Ao abordar o impacto de tecnologias nas campanhas, ele expressou preocupação com o uso de sistemas automatizados e algoritmos, trazendo o aspecto democrático para o centro do argumento, “Acho que está na hora de a gente pensar que a inteligência artificial vale para muita coisa, mas ela não pode valer na disputa eleitoral para escolher um prefeito, um governador, um deputado. Não pode. E, agora, as bancadas aprovaram [na Câmara] uma coisa que vai fomentar o uso de robôs na eleição. Eu certamente vetarei. Primeiro, vou trabalhar para o Senado não aprovar, e depois eu vetarei”.
O texto que motivou a reação presidencial foi aprovado na última terça-feira (19), em votação simbólica e sem registro em painel na Câmara. A proposta altera regras sobre prestação de contas partidárias, flexibiliza mecanismos de controle e autoriza o envio de mensagens automatizadas a eleitores previamente cadastrados, sendo que esse envio não será considerado irregular quando direcionado ao público cadastrado.

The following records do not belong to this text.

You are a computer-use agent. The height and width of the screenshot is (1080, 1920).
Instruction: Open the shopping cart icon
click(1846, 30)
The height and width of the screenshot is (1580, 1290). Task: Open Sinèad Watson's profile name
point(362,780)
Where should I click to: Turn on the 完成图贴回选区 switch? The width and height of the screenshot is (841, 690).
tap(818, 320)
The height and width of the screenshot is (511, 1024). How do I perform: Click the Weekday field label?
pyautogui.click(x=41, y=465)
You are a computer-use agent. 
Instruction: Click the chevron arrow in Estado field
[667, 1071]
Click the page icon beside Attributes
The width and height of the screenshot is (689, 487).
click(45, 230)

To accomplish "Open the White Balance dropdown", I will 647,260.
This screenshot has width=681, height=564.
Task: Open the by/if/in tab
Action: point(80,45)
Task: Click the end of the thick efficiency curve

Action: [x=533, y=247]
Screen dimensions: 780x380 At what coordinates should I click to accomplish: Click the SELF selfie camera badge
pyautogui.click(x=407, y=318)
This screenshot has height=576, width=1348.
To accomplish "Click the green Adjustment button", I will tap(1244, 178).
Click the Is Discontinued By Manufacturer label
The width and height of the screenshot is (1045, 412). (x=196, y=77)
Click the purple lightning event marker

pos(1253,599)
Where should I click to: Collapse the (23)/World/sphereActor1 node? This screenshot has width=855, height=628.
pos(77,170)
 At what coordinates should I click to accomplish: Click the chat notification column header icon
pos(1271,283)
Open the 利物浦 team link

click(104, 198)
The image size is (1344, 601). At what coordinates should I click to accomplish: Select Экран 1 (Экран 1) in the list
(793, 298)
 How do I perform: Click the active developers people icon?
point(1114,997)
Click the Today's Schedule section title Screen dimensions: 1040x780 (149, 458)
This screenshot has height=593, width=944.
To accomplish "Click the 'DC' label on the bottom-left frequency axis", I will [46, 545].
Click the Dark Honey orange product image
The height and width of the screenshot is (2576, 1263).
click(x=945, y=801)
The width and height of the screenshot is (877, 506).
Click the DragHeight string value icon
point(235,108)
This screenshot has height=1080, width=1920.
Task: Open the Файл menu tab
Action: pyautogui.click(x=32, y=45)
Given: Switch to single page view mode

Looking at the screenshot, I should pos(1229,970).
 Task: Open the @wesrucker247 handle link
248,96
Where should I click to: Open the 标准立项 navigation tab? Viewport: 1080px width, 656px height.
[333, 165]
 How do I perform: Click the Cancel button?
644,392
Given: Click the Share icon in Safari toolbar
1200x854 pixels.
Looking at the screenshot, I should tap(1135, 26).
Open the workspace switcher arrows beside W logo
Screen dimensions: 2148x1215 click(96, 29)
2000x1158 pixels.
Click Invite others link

Criados por parlamentares como mudanças na regulamentação eleitoral, os dispositivos têm sido alvo de críticas de entidades da sociedade civil que questionam a redução de barreiras ao uso de ferramentas digitais em campanhas e o potencial para multiplicação de conteúdo em massa. A aprovação em votação simbólica também motivou críticas pelo formato e rapidez do processo.
Além da questão tecnológica, o presidente abordou a relação entre recursos públicos e o funcionamento da política, retomando sua posição sobre fundos partidário e eleitoral e a concentração de emendas, “Eu era favorável a fundo partidário, a fundo eleitoral, hoje eu sou contra, porque levou à promiscuidade na política. Um deputado hoje tem R$ 50 milhões, R$ 60 milhões de emendas por ano”.
Questionado sobre diferenças do cenário político atual em relação a seus mandatos anteriores e sobre episódios de violência política, Lula situou o fenômeno em um quadro de polarização global e efeitos dos algoritmos na vida social, “O mundo tá diferente, nervoso, polarizado. Não é [só] no Brasil. Nos EUA, democratas e republicanos, há 20 anos atrás, viviam como se fossem parceiros, só tinha disputa na época eleitoral. Hoje, 90% dos republicanos não aceitam que a filha se case com um democrata”.
Ao frisar a necessidade de preservar valores humanos diante da tecnologia, ele afirmou, “Eu não quero perder o humanismo que tem dentro do ser humano, porque estamos sendo vítimas dos algoritmos”. A fala ocorreu em sequência às críticas ao potencial de manipulação e à disseminação automatizada de mensagens nas campanhas.
A entrevista contou ainda com a participação da influenciadora Nath Finanças, da jornalista Luciana Barreto, âncora e editora-chefe do telejornal Repórter Brasil Tarde, e do produtor de conteúdo Muka, um dos apresentadores do vespertino, integrando o programa exibido pela TV Brasil e vinculado à EBC.